Improved performance over time of integration in momentum flux estimation using Postset Beam Steering technique

Abstract

Using time series of vertical data collected from middle and upper atmospheric (MU) radar, the adaptive Capon beamforming technique is used to synthesize beams in the desired pointing directions within the radar beamwidth. Beam synthesis has been performed at the tilt angle of 1.5° with different beam configurations (4 beams, 8 beams, 16 beams, 32 beams, 48 beams and 64 beams), which are equally separated azimuth plane. The Power Spectral Density (PSD) is obtained from the synthesized beam using the eigenvector (EV) sub-space based spectral estimation method.
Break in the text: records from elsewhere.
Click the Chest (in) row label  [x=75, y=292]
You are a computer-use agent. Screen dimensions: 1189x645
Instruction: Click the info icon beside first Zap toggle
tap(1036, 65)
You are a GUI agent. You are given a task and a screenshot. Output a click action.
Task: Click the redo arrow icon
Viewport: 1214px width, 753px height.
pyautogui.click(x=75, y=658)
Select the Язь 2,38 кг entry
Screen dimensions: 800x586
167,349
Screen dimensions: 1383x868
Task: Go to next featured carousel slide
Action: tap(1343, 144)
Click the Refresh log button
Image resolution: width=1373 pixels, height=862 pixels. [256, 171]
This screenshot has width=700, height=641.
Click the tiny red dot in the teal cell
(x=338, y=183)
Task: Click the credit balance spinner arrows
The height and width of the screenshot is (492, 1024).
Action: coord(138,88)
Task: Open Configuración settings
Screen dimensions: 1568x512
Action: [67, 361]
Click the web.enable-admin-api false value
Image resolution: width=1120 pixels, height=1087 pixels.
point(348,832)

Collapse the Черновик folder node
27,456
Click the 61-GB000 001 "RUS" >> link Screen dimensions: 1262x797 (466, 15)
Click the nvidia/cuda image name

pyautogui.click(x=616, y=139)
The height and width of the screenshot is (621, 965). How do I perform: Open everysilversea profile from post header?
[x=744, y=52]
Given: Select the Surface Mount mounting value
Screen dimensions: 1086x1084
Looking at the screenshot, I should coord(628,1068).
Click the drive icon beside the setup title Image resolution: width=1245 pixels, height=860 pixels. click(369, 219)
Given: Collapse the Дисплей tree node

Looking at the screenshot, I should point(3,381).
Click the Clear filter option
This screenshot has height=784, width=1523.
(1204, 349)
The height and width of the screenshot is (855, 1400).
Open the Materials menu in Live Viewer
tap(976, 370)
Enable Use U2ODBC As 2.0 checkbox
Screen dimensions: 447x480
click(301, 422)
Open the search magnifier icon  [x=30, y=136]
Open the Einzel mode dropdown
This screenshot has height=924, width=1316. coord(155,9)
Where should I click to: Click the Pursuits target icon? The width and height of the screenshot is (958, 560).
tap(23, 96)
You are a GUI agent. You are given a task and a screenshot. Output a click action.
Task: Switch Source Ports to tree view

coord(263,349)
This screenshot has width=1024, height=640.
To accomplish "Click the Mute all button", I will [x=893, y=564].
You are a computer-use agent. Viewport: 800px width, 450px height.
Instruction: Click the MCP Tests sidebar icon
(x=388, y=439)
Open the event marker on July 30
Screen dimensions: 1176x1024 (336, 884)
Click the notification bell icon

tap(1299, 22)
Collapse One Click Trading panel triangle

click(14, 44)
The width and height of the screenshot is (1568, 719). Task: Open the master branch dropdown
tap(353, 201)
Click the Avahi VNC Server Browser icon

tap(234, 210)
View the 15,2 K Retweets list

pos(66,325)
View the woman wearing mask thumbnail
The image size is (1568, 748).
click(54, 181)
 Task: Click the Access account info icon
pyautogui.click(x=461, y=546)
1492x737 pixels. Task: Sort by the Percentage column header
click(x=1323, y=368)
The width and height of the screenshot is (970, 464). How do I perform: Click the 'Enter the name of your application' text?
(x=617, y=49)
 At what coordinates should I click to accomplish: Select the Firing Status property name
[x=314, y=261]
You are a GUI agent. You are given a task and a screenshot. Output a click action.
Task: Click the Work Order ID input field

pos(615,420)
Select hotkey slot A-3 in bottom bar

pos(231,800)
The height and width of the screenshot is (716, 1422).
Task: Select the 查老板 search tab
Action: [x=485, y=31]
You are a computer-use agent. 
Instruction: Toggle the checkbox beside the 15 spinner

The first moment is derived from the EV produced spectrum using the adaptive moment estimation method. From the first order moments derived along equally spaced pointing directions, radial wind velocities are readily obtained in the corresponding directions. From radial velocity obtained in various pointing directions, momentum flux of short duration (<2h) is estimated using the symmetric beam method (SBM) which requires 4 symmetric beams separated by 90° in the azimuth plane. A comparative study has been performed to study the optimum beam configuration, required for the flux estimation, which shows that 32 beam configuration is sufficient to estimate the flux with least error. Study with 32 beam configuration, gives 8 sets of symmetric beams (8×4). Using 8 set of beams, the flux is estimated for each set of beams and averaged. The averaged flux is further integrated over different lengths of time up to 14h. This systematic method for the estimation of momentum flux reveals that spatial averaging of beams in azimuth and integration over different lengths of time have reduced the time of integration from 15 to 16h for the conventional approach to 8–9h for the new approach using Postset Beam Steering (PBS) technique. The flux estimated with spatial-averaging of beam using PBS technique has been compared with other standard methods.